Before a combination of Jack Walker's millions and the inspirational guidance of Kenny Dalglish brought fame and success to Blackburn Rovers in 1995, only one man since the Second World War had given the homely football club from the Lancashire textile town the faintest whiff of championship glory. His name was Jack Marshall and, whereas those modern messiahs had untold financial resources at their disposal, three decades earlier "Jolly Jack" was forced to watch every penny as he led a make-do-and-mend side to the summit of England's premier league.
"Marshall's Misfits" sat proudly, albeit briefly, atop the old First Division on Boxing Day 1963, their presence on that lofty pinnacle a tribute to the manager who had constructed an attractive, attacking team, substantially from erstwhile unconsidered talents.
It couldn't last and Rovers were overhauled subsequently by the big-city brigade from Liverpool and Manchester.
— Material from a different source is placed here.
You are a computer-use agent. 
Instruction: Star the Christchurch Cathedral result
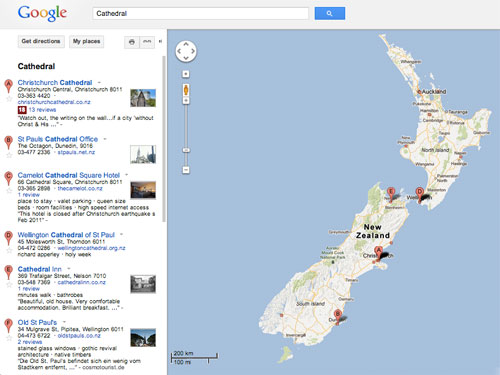9,99
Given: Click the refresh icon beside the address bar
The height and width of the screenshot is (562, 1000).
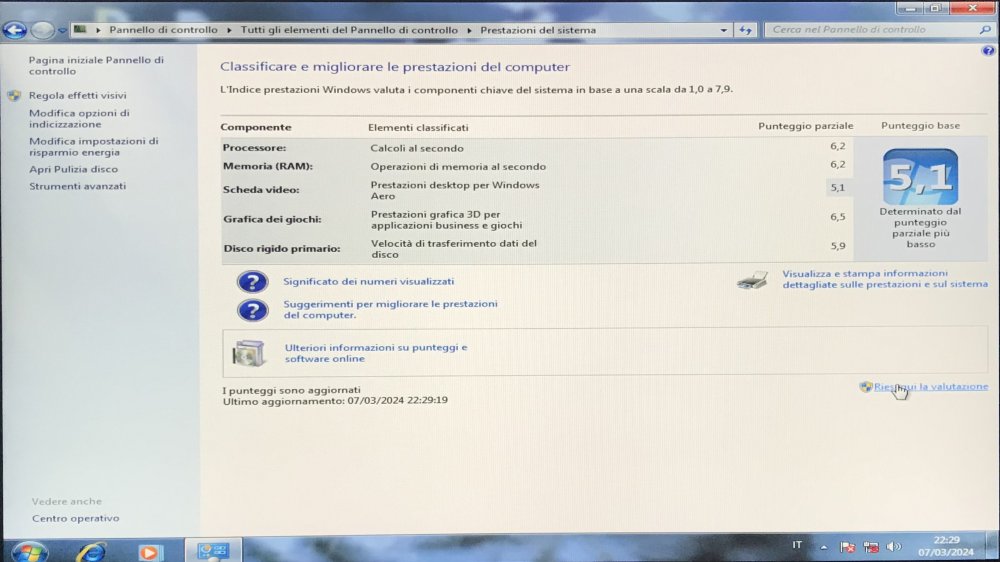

The unavoidable springtime sale of their star centre-forward Fred Pickering to Everton, one of Blackburn's chief rivals, proved the final nail in that season's title aspirations, all the more poignantly since Pickering had been converted by Marshall from a plodding reserve full-back, the player's rise to prominence thus personifying his boss's shoestring shrewdness.
Thereafter, with seeming inevitability as the fortunes of most small- town clubs began to nosedive following the abolition of the players' maximum wage limit, Rovers declined during the remainder of Marshall's Ewood Park reign and an exhilarating period of their history was over.
Jack Marshall had entered professional football as a player at Burnley in 1936 and emerged as a capable full-back before injury forced his premature retirement in 1948. He became a coach, serving Bury and Stoke City before joining Sheffield Wednesday in 1954 and assisting the national boss, Walter Winterbottom, with the England "B" team.
In 1958 Marshall stepped up to management, experiencing relegation from the Third Division with Rochdale in his first season, but performed impressively enough to take charge of the top-flight Blackburn, a club riven by internal strife, in 1960. He embarked on a sorely needed team- rebuilding job with gusto, disregarding reputations and experimenting boldly while enjoying admirable support from the classy stalwarts Ronnie Clayton and Bryan Douglas, with the result that Rovers became one of the most entertaining sides in the land.
However, the slide that followed the euphoria of 1963/64 led to demotion in 1966 and Marshall's resignation in 1967. Later that year he was appointed assistant boss of Sheffield Wednesday, shifting to the manager's seat in 1968. He worked hard at Hillsborough but left after a disappointing 1968/69, later taking over at Bury for a brief spell before spending the decade leading up to his 1979 retirement back at Blackburn as club physiotherapist.
It was fitting that Marshall should finish his footballing days at Ewood Park. As Rovers fans with long memories will confirm, when "the team that Jack built" crops up in conversation, it is not always the Walker version which is being discussed.